During Windows startup, the GT200 fan was quiet (running at 516 rpm, or 30% of its maximum rate). Then, once a game was started, it suddenly turned into a washing machine, reaching a noise level that was frankly unbearable – especially the GTX 280. The GTX 260 did slightly better, but also became noisy at 1250 rpm (the noise of the air flow, not of the fan itself). We should tell you, however, that our at-idle readings are taken after all our benchmarks have been run, after just a few minutes at idle. The problem is that the GTX 280 never really goes back to its minimum level, and the GTX 260’s fan, while it does better, still runs at 700 rpm – though that’s relatively quiet.
These results at idle are hard to understand given the GT200’s low at-rest power consumption, and must be the fault either of a problem with the BIOS (though it showed up on two different cards) or the drivers, which leaves hope for some progress. If not, it’ll still possible to slow the fan manually using special software, provided you keep an eye on temperatures (see the next page). Still, the fans are a big disappointment with these cards, especially when you consider that they blow part of the hot air back into the case and so contribute to heating it, which in turn causes the GPU fan to crank up, not to mention the other components.
Finally, we noted that, as in the case of power consumption, the results for the 3870 X2 under load were abnormally good, for the same reason: Test Drive Unlimited is one of the rare games with which only one of the card’s GPUs is really used, which limits heating.
Overclocking
In overclocking tests, we were able to push the GeForce GTX 260 from 576/1242/999 MHz (GPU/ALU/memory) to 648/1397/1184 MHz, or 12% and 18% respectively. That’s good, and let us squeeze out a gain of 16%, or 8.4 frames per second, at 2560*1600 with Test Drive Unlimited – only 6% slower than the GTX 280!

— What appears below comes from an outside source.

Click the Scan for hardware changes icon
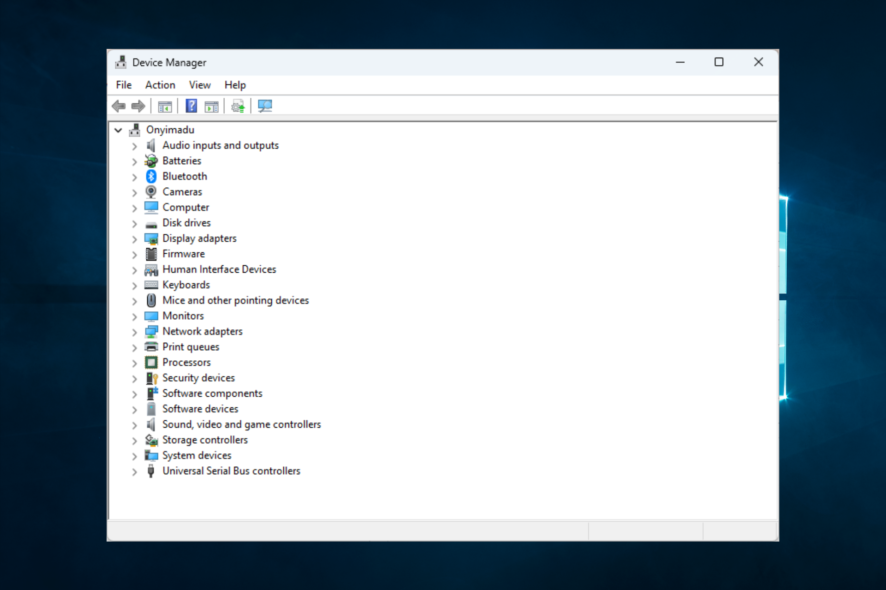886x590 pixels. tap(264, 106)
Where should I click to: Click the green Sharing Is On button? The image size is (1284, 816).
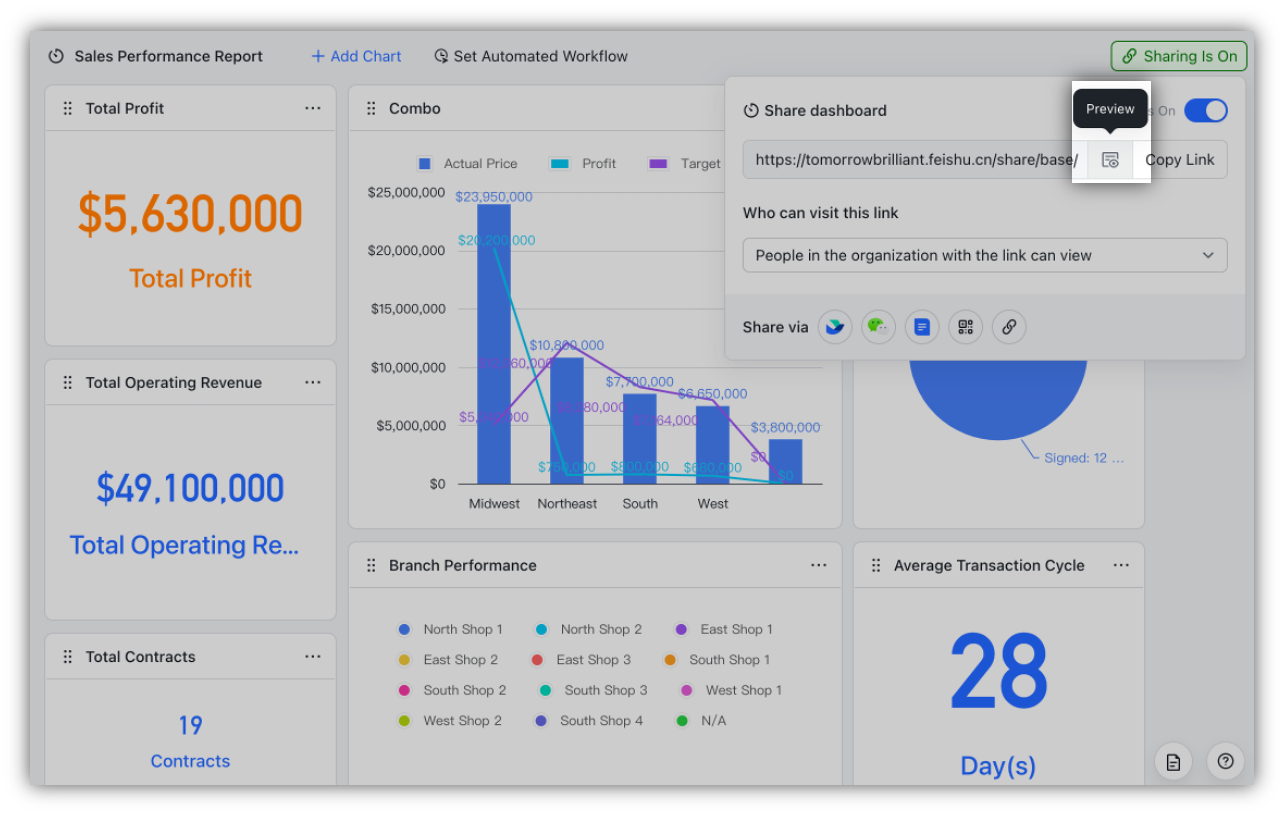point(1179,56)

Except that obviously we overclocked it too – from 602/1296/1107 MHz to 655/1410/1290 with very good stability, for gains of 9% and 16%. Test Drive Unlimited again benefited from the boost with a 13% increase in frame rate – which is quite good even next to the 16% we got with the 9800 GTX. Overall, those results are very coherent, especially for overclocking, which is not an exact science.